» **SOURCE PASSAGE**

= Beginning of Section =

Friday, February 25, 2011

Lesson 6

Hello again, and sorry for not posting anything the last few days, but my schedule was hectic. Hope you've been practicing in the meantime, and you're ready learn more. Today's lesson is going to be pretty easy again(compared to the writing systems, what isn't? - then again, just wait 'till the kanji). Anyway, today the spotlight falls on the possession indicator - "no"(not the Enligsh nou-, this is pronounced as the No in November).

Watashi no hon desu.
It's my book. (hon - book)

When you put no after I, you, he, she, etc. , as in watashi no, you get my/mine, your/yours, his, etc. Since "It's my book." sound weird, I'm going to give you the word for this as well.

Kore wa watashi no hon desu.
This is my book. (kore-this).

Now it sounds better. When you put This in the sentence it becomes its topic(you're talking about this, and not something else), and as such is is followed by a topic marker, wa.

No can be put not only after pronouns, but after inanimate obects as well:

Nihon-Ginkou no Tanaka desu.
I am Tanaka from the Bank of Japan.(Nihon-Japan; ginkou - bank)

Here the no shows that Tanaka "belongs" to the Bank of Japan, as an employee, which is English is translated as "from the Bank of Japan", instead of "the Bank of Japan's".

That pretty much sums up the use of  the possession indicator "no".

New vocabulary in today's lesson:
no - possesion indicator
hon - book
kore - this
Nihon - Japan
ginkou - bank

Monday, February 21, 2011

Lesson 5

Today's lesson is going to be pretty easy - how to ask yes/no questions in Japanese.

Let's take a sentence from the previous lesson:

Sumisu-san wa bengoshi desu.
Mr. Smith is an attorney.

Now how do we turn this sentence into a question? Pretty simple - just add "ka" .

Sumisu-san wa bengoshi desu ka?

Is Mr. Smith is an attorney?

To answer a yes/no question in Japanese, use hai (yes), or iie (no).

Sumisu-san wa bengoshi desu ka?
Hai, bengoshi desu.
Is Mr. Smith is an attorney?
Yes, he is.

Sumisu-san wa bengoshi desu ka?
Iie, bengoshi dewa arimasen.
Is Mr. Smith is an attorney?
No, he isn't.

In the second answer we see a new word - "dewa arimasen". This is the negative form of desu, meaning "is not".

That's all there is to asking a yes/no question in Japanese - as you can see not everything in this language is hard.

Even though there were no kana in the last couple of lessons, don't forget to practice them. In a few lessons, there will be a test ;)

New vocabulary in today's lesson:
hai - yes
iie - no
dewa arimasen - is not

Friday, February 18, 2011

Lesson 4

Here comes Lesson 4! As I promised, no kana in this one. Today we start with the grammar - compared to the writing systems, the basics of grammar might seem easy to you. Hopefully they will.

The structure of a basic Japanese senteces is:

X wa Y desu.

X is the subject - a noun.

wa in Japanese is called a topic marker  it is always put after the topic (subject) of the sentece to identify it. I've no idea what the Japanese were thinking when they decided this, but even though it is pronounced "wa", and written that way in Romaji, in kana it is awlays written as "ha" instead.

= End of Section =

» **INFORMATION SHOWN**
= Beginning of Section =

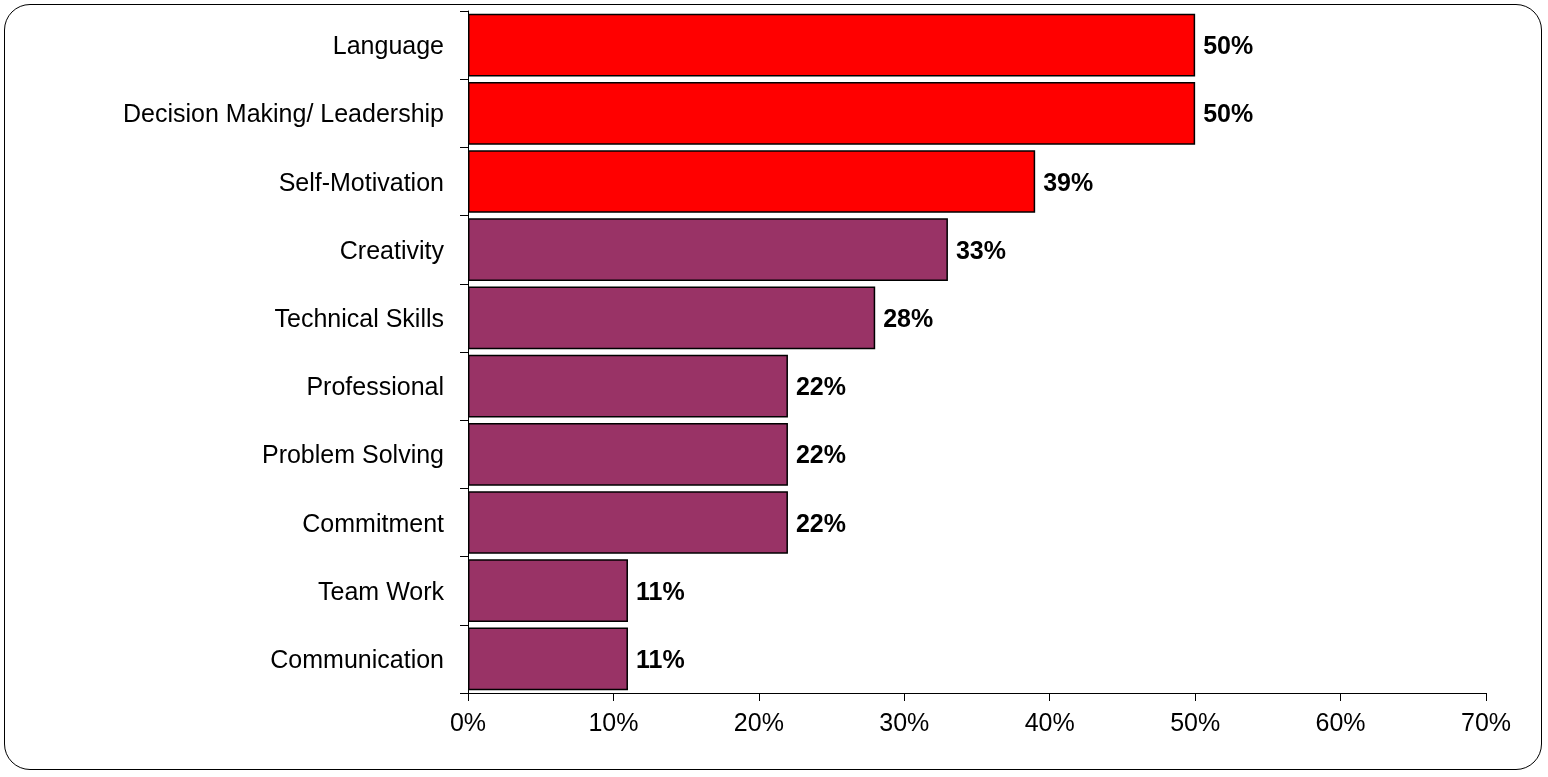 This screenshot has width=1548, height=777. What do you see at coordinates (468, 722) in the screenshot?
I see `x-tick-label: 0%` at bounding box center [468, 722].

= End of Section =

» **ACTIVITIES**
1 > Do these statements agree with the Japanese lesson posts? (a) The word for "no" in a yes/no answer is iie. (b) Lesson 4 introduces new kana. (c) The word kore means "this." Answer yes or no for each and quote the words that decide it.
2 > Reproduce the Japanese lesson posts starting with "Friday, February 25, 2011" and going on through "No in November).".
The data comes from a separate source, not from the Japanese lesson posts.

» **SOLVED PROBLEMS**
1 >
(a) Yes: "use hai (yes), or iie (no)"
(b) No: "As I promised, no kana in this one."
(c) Yes: "kore - this"

2 >
Friday, February 25, 2011

Lesson 6

Hello again, and sorry for not posting anything the last few days, but my schedule was hectic. Hope you've been practicing in the meantime, and you're ready learn more. Today's lesson is going to be pretty easy again(compared to the writing systems, what isn't? - then again, just wait 'till the kanji). Anyway, today the spotlight falls on the possession indicator - "no"(not the Enligsh nou-, this is pronounced as the No in November).